The opinion of the court was delivered by: Judge Rebecca R. Pallmeyer


Plaintiff Rosalyn Olian worked as a counselor and, later, as a teacher at Thurgood Marshall Middle School ("Thurgood Marshall") in Chicago, Illinois, from 1993 until 2002. Thurgood Marshall is run by Defendant, the Board of Education of the City of Chicago (the "Board"). Plaintiff suffers from a disability caused by aggressive radiation therapy she endured in the 1960s to treat lymphoma, and as a result, her breathing and speaking systems are substantially impaired. This disability makes it difficult for Plaintiff to teach five classes a day, as the course load put a major strain on her voice. Partly as a result of the physical strain teaching placed upon her voice, her classes became unruly and she was subjected to several relatively minor physical assaults in her classroom. Plaintiff resigned on June 28, 2002, and shortly thereafter filed a complaint with the Equal Employment Opportunity Commission ("EEOC"), alleging that the Board violated her rights under the Americans with Disabilities Act ("ADA"). Plaintiff ultimately sued the Board and, after a week-long trial in June 2008, a jury returned a verdict in favor of Plaintiff on the claim that the Board failed to provide her with a reasonable accommodation and awarded compensatory damages in the amount of $244,000.

Both parties now seek alterations to the final judgment. Defendant seeks judgment as a matter of law or, in the alternative, remittitur of the jury award or a new trial on damages. Plaintiff seeks equitable relief on two additional ADA counts that were not tried to the jury and entry of a permanent injunction. For the reasons that follow, all the motions are denied.


Plaintiff Rosalyn Olian began working in the Chicago Public Schools in 1992. (Tr. 412:18-20.) Olian received a B.A. in English literature from the University of Chicago, earned her teacher's certification at Northwestern University, and earned a master's degree in counseling from Boston University. (Tr. 410:23-411:6.) In 1993, Olian became the counselor at Thurgood Marshall, a middle school in a working-class neighborhood on the northwest side of Chicago. (Tr. 414:8-12.) In her role as counselor, Olian helped students in one-on-one counseling sessions, administered standardized tests, and performed other tasks required by the position. (Tr. 414:19-415:10.)
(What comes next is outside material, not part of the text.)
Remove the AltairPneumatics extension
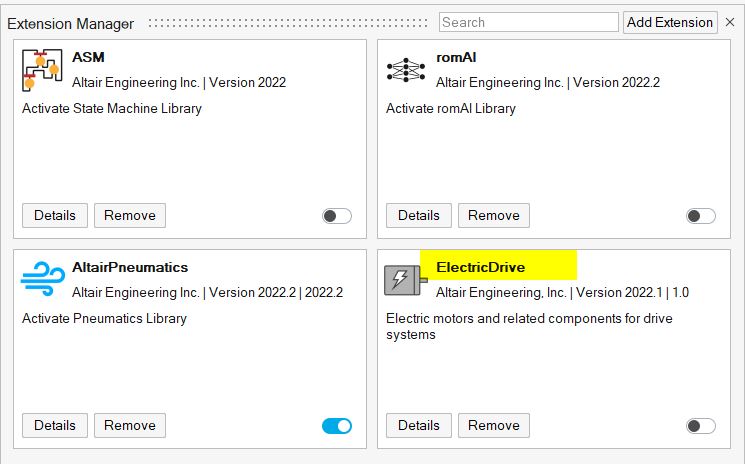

Plaintiff remained in her counseling position at Thurgood Marshall until 1998, when Principal Jose Barillas notified her that she would need to start teaching a class called "Guidance." (Tr. 421:13-22.) The class, which was intended to teach the students life skills such as job skills and the importance of avoiding gangs and drugs, had not previously been taught at the school, and Olian was responsible for developing the curriculum in addition to teaching the class. (Tr. 424:8-427:5.) Plaintiff objected to teaching, as she had applied to be a counselor and was content in that role. (Tr. 423:8-13.) The school needed a teacher for the Guidance course, however, and Plaintiff began teaching four classes a day for the last three months of the 1997-98 school year. (Tr. 423:23-424:1.)

Before the 1998-99 school year began, Plaintiff learned that she would be required to teach five classes per day, instead of four. (Tr. 424:2-4.) Plaintiff's disability*fn2 prevented her from being able to speak comfortably for extended periods of time, the result of radiation therapy she received in the 1960s to treat lymphoma. (Tr. 420:2-15.) She objected to teaching the fifth class, and informed Barillas that her doctor had warned that a fifth class would place too much strain on her voice. (Tr. 435:10-12.) Plaintiff was then assigned to teach four classes per day for the 1998-99 school year, and the fifth period was changed to a preparation period. (Tr. 544:21-23.) In addition, the Board secured, through the assistance of ADA Administrator Michael Rowder, a microphone and speaker system for Plaintiff to use in class. (Tr. 250:22-251:22.) The speaker system broke within weeks of the start of the 1998 school year, however, and despite Plaintiff's repeated requests, the sound system was never fixed or replaced that year or any subsequent year. (Tr. 436:21-23.)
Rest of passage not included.